I’m at FfD3, which stands for Third Conference on Financing for Development, in Addis. Why? I’m not an economist, nor a development expert and certainly no politician. I work for a medical humanitarian organization, Médecins Sans Frontières (MSF). The environment we work in is strongly defined by development politics. The current move away from the health MDGs to a much more politicized post 2015 agenda is of concern, because health is likely to lose out, undermining progress made, creating more health gaps and more calls for MSF’s help. As in development the means often determine which objectives are affordable, this FfD3 conference sets the framework for the ambitions of the Sustainable Development Goals (SDG) in September 2015.
I’m surprised and puzzled about many of the FfD conversations. The jargon is hard to follow: many strange terms and acronyms. I know MDG, SDG, ODA, DAH, PPP and now FFD. Maybe you also use MIC, LDC or FCAS. But can you explain DRM? Or TOSSD or CBDR? These obtuse letter combinations might make quite a difference for us health workers in the coming years, so better get going- even if you don’t intend to tweet about it…
FfD3 talks a lot about DRM, domestic resource mobilization, including for health goals. Donors keep telling us that’s where the solution lies, as overseas development assistance (ODA) is expected not to increase anymore after 2015. Rich countries blame the financial crisis for their failure to keep previous aid commitments. The EU pushes back spending 0,7% of their GNI on ODA to 2030! Also the focus of the FTT (Financial Transaction Tax) has shifted away from developing countries. Budget gaps to fill at home, you know…
In contrast everybody is very optimistic about the ability of developing countries to find rapidly the necessary resources in their own country. Aid can help countries to expand taxation capacity, i.e. a catalyst for more DRM, but aid no longer buys direct results for people. There is no acronym yet for “Tax Inspectors without borders”, but it seems to appeal to rich countries.
Other ‘new’ sources of money would come from emerging economies (BRICS etc –even if the China crisis casts a shadow), from remittances and from the private sector. The rich countries want to use public ODA money to ‘leverage’ private money into development. They assure us that entrepreneurs are keen to join, happy with ‘reasonable’ returns on investment.

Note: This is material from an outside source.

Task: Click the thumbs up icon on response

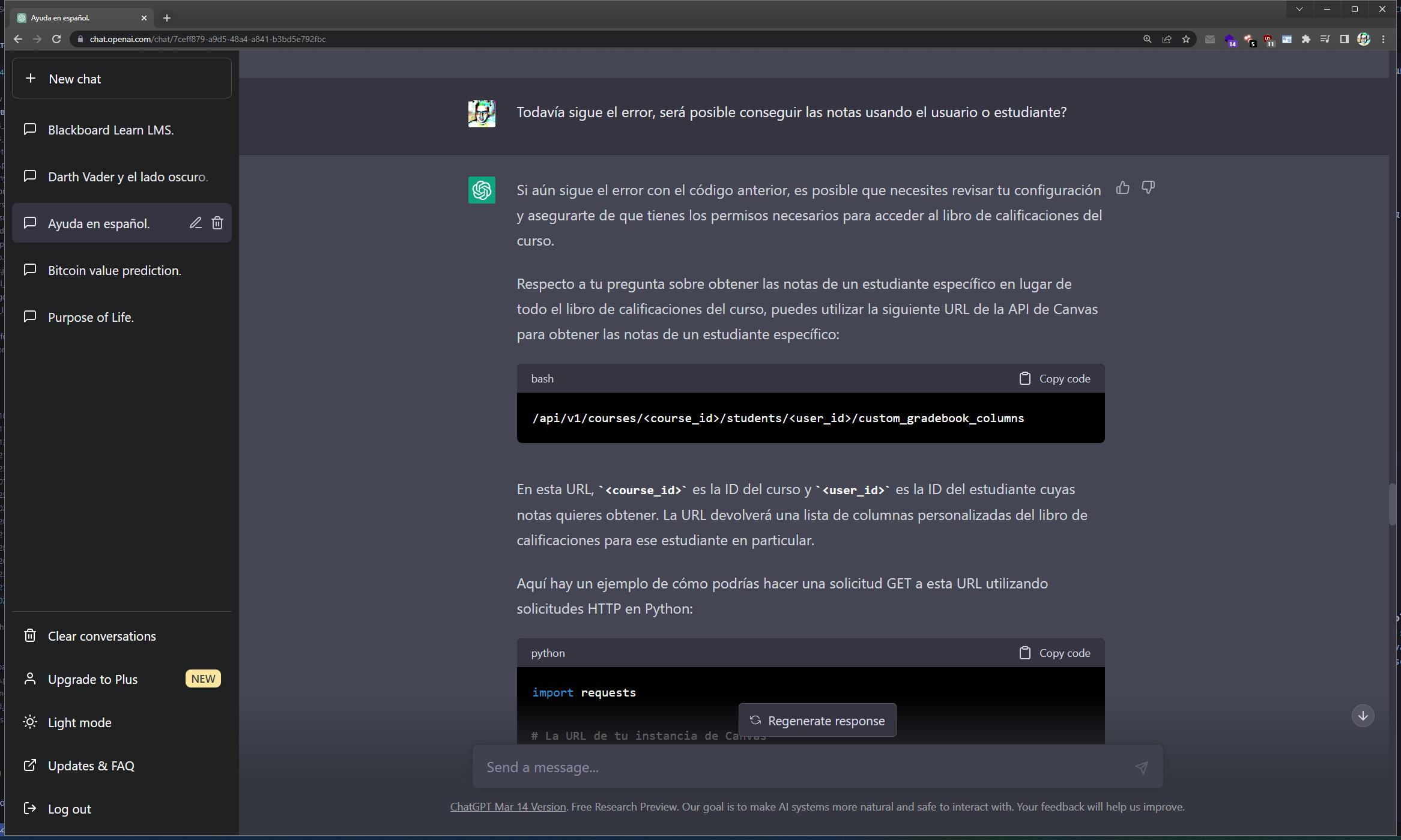Action: 1122,188
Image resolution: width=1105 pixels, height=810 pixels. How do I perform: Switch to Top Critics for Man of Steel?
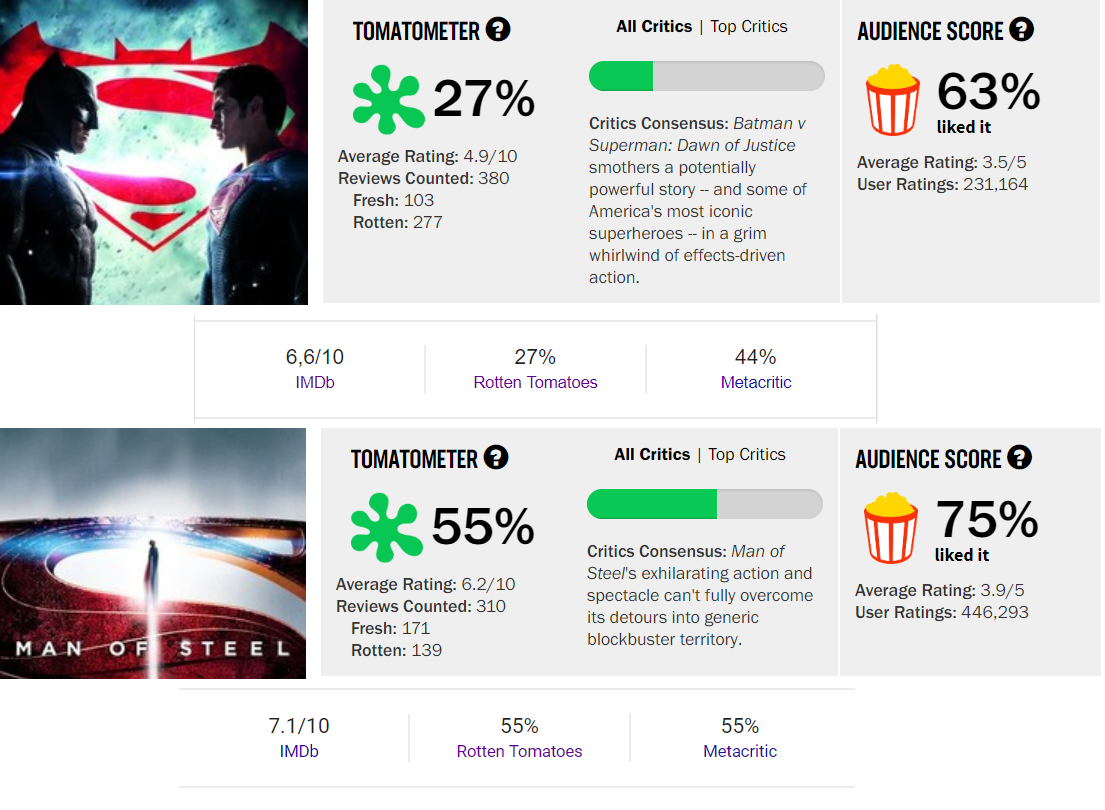click(x=746, y=455)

You’ll hear even more about PPP (public–private partnerships). You also better brush up on your banking and insurance-terms, expected to dominate this brave new world.
You might even need stop speaking about ODA (grants & concessional loans), as now incorporated into TOSSD: Total Official Support for Sustainable Development. A difficult acronym for a convenient mechanism to include all flows going into a country, including commercial bank loans, private investments, credit institutions, NGOs, charity, etc. ODA budgets were already expanded to diverse activities such as peacekeeping, trade for aid and support to migrant policies, but now TOSSD aspires to be the new measure to show how rich countries value solidarity.

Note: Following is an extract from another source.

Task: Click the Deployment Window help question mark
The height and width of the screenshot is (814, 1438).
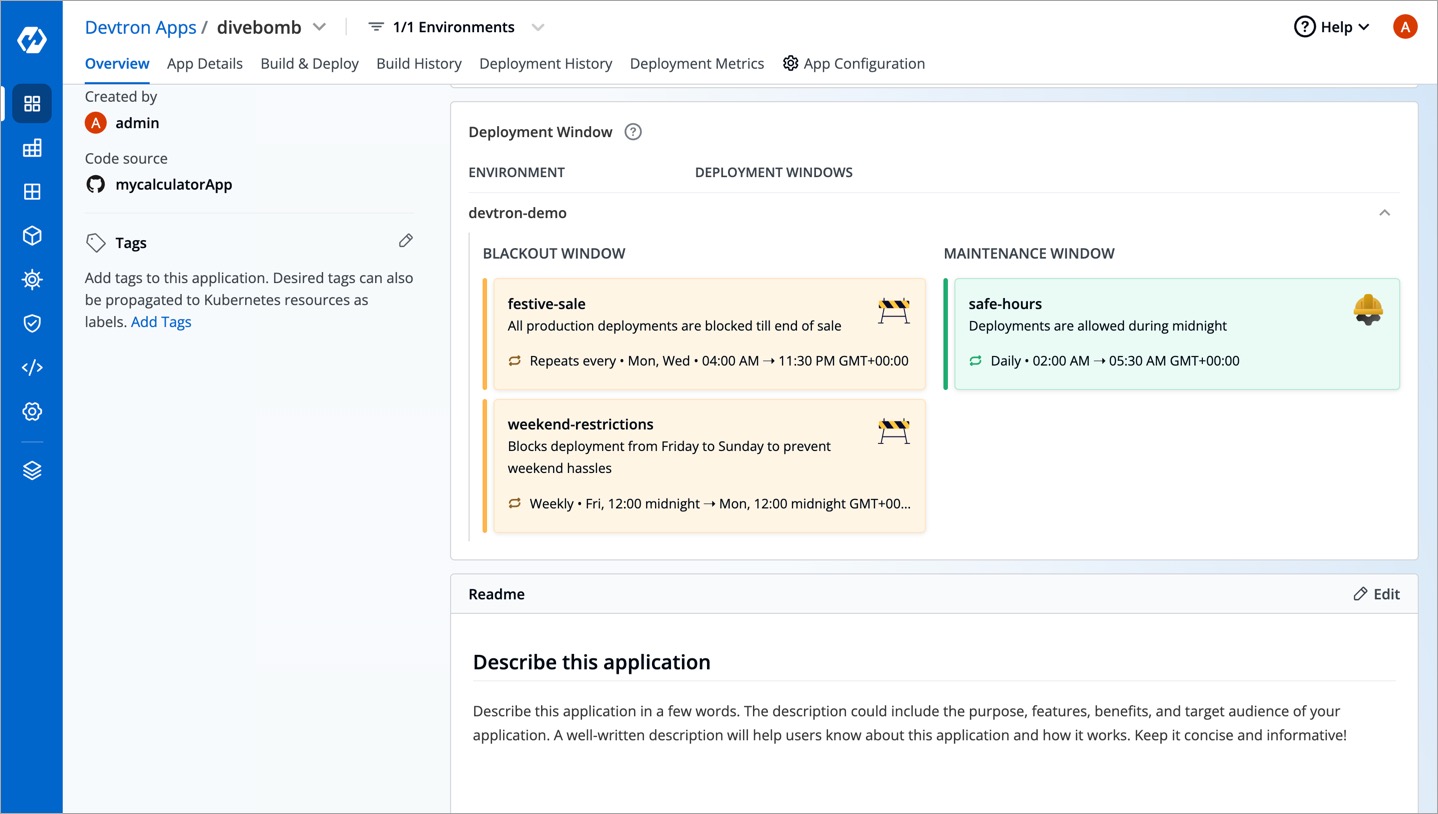Action: click(x=632, y=131)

Development financing will have to be blended, integrated, bridging, leveraging, catalytic, complementary… Will smokescreen terminology contaminate also the mindset of humanitarian community? Soon humanitarians might be forced to speak about economic models and business opportunities, blurring the reality of the people that need our aid most and most urgently. Health for the most vulnerable is rarely an economically interesting investment and economics hardly helpful in realizing the FfD slogan ‘leaving no one behind’.
Newspeak is not on the AAAA (Addis Ababa Action Agenda), but quite some people say the FfD3 is unlikely to bring any concrete outcomes. Some propose to recycle the FfD acronym in the spirit of sustainability and read the logo now as ‘Financing for Dependency’. Let’s see which one will stick.